L’intervento dei Carabinieri

I militari dell’Aliquota Radiomobile della Compagnia di Faenza hanno arrestato un cittadino rumeno e denunciato altri due uomini al termine di un intervento scaturito da una lite tra camionisti.

Secondo quanto ricostruito, la vicenda è iniziata nel corso della serata con una discussione tra due autotrasportatori, entrambi con precedenti. Alla base del litigio vi sarebbero futili motivi, probabilmente aggravati dal forte stato di ubriachezza di uno dei due.

Durante la lite è intervenuto un terzo uomo, collega e connazionale dei due, che avrebbe consegnato a uno dei litiganti una pesante spranga di metallo.

L’aggressione

L’uomo che ha ricevuto la spranga avrebbe quindi colpito violentemente alla testa l’avversario. L’aggredito è crollato a terra e, secondo quanto riferito, avrebbe continuato a subire colpi alla testa, rimanendo a terra in una pozza di sangue.
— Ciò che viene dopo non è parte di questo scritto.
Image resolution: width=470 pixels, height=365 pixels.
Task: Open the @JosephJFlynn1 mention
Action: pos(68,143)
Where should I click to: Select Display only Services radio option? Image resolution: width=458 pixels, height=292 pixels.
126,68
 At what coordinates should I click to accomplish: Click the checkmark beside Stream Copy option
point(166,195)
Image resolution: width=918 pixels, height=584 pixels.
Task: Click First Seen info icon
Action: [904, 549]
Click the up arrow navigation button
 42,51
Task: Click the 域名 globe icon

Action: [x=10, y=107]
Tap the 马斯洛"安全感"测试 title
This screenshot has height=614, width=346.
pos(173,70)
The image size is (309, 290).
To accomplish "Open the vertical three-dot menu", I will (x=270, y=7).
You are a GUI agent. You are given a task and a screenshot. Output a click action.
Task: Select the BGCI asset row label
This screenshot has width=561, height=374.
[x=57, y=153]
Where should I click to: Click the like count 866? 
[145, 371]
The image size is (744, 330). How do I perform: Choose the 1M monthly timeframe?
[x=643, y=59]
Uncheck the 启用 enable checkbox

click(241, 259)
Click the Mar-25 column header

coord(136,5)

Nonostante le ferite, la vittima è riuscita a chiamare i soccorsi. Il personale del 118 intervenuto sul posto ha immediatamente richiesto l’intervento dei Carabinieri.

All’arrivo dei militari, i tre soggetti coinvolti sono stati controllati e perquisiti. Durante gli accertamenti è stato inoltre scoperto che la vittima dell’aggressione teneva nascosto in tasca un coltello.
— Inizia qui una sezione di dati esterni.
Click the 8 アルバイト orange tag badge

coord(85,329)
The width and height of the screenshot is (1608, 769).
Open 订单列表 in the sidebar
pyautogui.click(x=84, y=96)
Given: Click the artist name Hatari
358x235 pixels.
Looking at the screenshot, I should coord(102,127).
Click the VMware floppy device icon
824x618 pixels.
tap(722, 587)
Arresto per tentato omicidio e denunce

I Carabinieri hanno quindi fermato l’aggressore e il suo complice, sequestrando la spranga utilizzata nell’aggressione e il coltello trovato in possesso della vittima.
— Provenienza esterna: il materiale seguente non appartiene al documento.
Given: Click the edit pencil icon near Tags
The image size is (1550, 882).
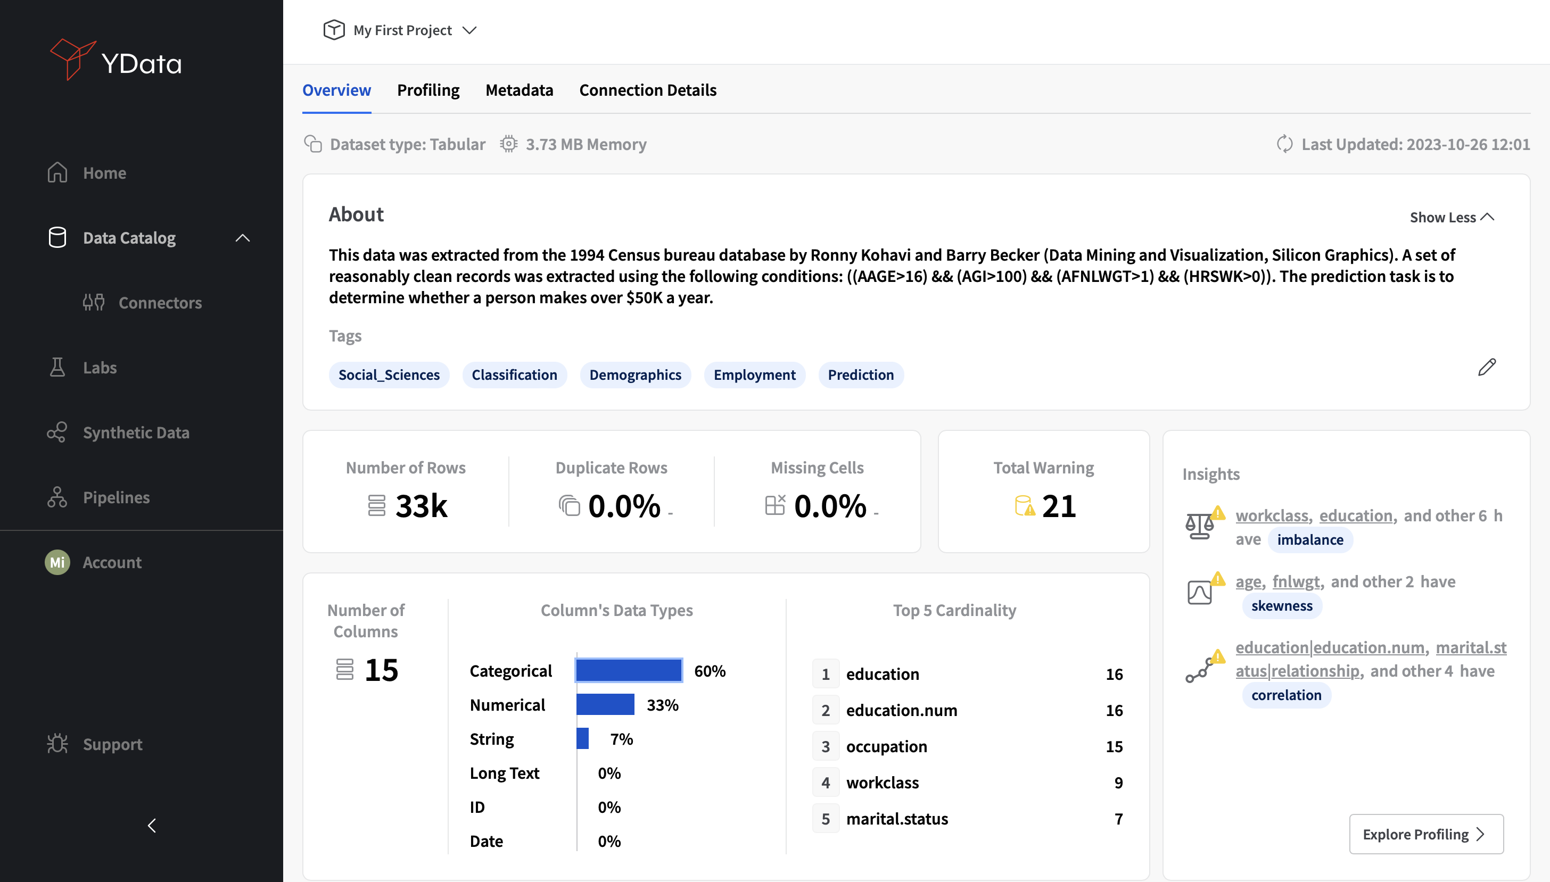Looking at the screenshot, I should [1486, 366].
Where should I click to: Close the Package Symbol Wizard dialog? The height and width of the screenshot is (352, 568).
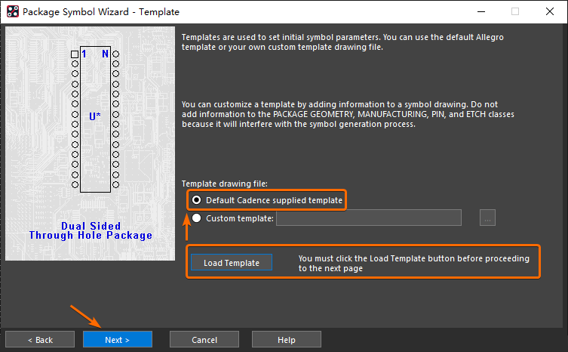point(550,12)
L’uomo ferito è stato trasportato all’Ospedale Bufalini, dove si trova tutt’ora ricoverato, sotto osservazione, in attesa che i medici possano esprimere una prognosi e valutare l’entità dei danni riportati.

Alla luce della dinamica dei fatti e della violenza dell’aggressione, ritenuta potenzialmente letale per i colpi inferti alla testa, l’autore del pestaggio è stato arrestato con l’accusa di tentato omicidio e trasferito presso la casa circondariale di Ravenna.

Il terzo uomo, che avrebbe consegnato la spranga utilizzata nell’aggressione, è stato denunciato in stato di libertà per concorso nel medesimo reato.

Anche la vittima dell’aggressione è stata denunciata dai militari dell’Arma per porto ingiustificato di coltello, reato emerso durante i controlli effettuati sul posto.